• **KUTIPAN SUMBER**
*-*-*

Minggu, 07 Juli 2013

Rukyah dan Hisab, Kenapa Harus Berbeda?



بِسْمِ اللَّـهِ الرَّ‌حْمَـٰنِ الرَّ‌حِيمِ

 RUKYAH DAN HISAB, KENAPA HARUS BERBEDA?

   Menyambut Ramadhan, bulan mulia dan penuh kemuliaan. Setiap orang tidak sabar menanti datangnya bulan baru, tanggal 1 Ramadhan. Sayangnya sudah berkali- kali suasana menjelang bergantinya bulan ini terusik oleh perselisihan tentang penetapan tanggal 1 Ramadhan. Sudah pasti hal ini sangat menggangu perasaan Umat Islam, terlebih bagi mereka yang berada dalam pihak 'hanya mengikuti keputusan' yang berharap agar mereka melakukan ibadah puasa tanpa keraguan.
   Sudah umum kita pahami bahwa perbedaan itu, katanya akibat dari perbedaan metode penentuan, yaitu metode rukyah (melihat hilal dengan mata) dan hisab (melihat hilal dengan perhitungan). Namun rasanya aneh jika hanya karena masalah itu yang menjadi penyebabnya. Hal ini dirasakan karena hampir setiap penentuan tanggal 1 Ramadhan, 1 Syawal, maupun 1 Zulhijjah terjadi perbedaan. Di sini penulis hanya mencoba memaparkan hal- hal dibalik penetapan tanggal- tanggal di atas, yang mungkin mempengaruhi mempengaruhi hasil pengamatan atau perhitungan.

*-*-*

• **DATA TERSEDIA**
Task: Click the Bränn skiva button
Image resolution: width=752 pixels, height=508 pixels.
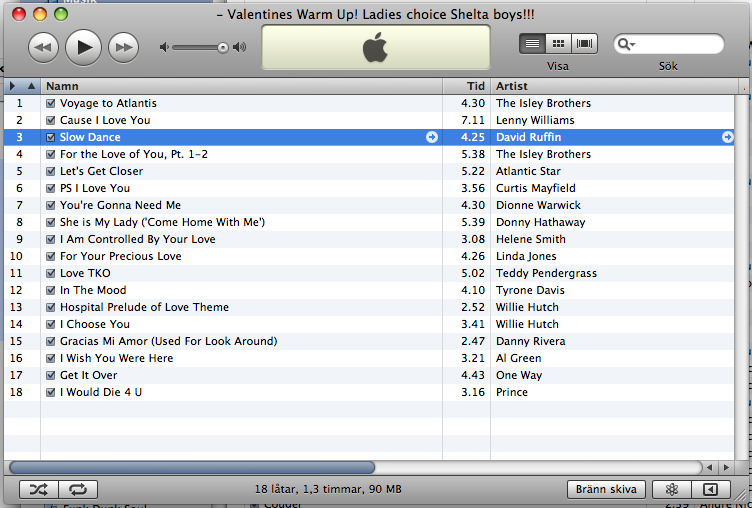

*-*-*

• **KUMPULAN SOAL**
A: Menurut teks tentang rukyah dan hisab, apa arti metode hisab?
B: Bagaimana terjemahan bahasa Inggris dari kalimat "Setiap orang tidak sabar menanti datangnya bulan baru, tanggal 1 Ramadhan." dalam teks tentang rukyah dan hisab?
C: Tanggal apa saja yang, menurut teks tentang rukyah dan hisab, hampir setiap kali penentuannya terjadi perbedaan?

• **JAWABAN**
A: Melihat hilal dengan perhitungan.

B: Everyone is impatient for the arrival of the new month, the 1st of Ramadhan.

C: 1 Ramadhan, 1 Syawal, dan 1 Zulhijjah.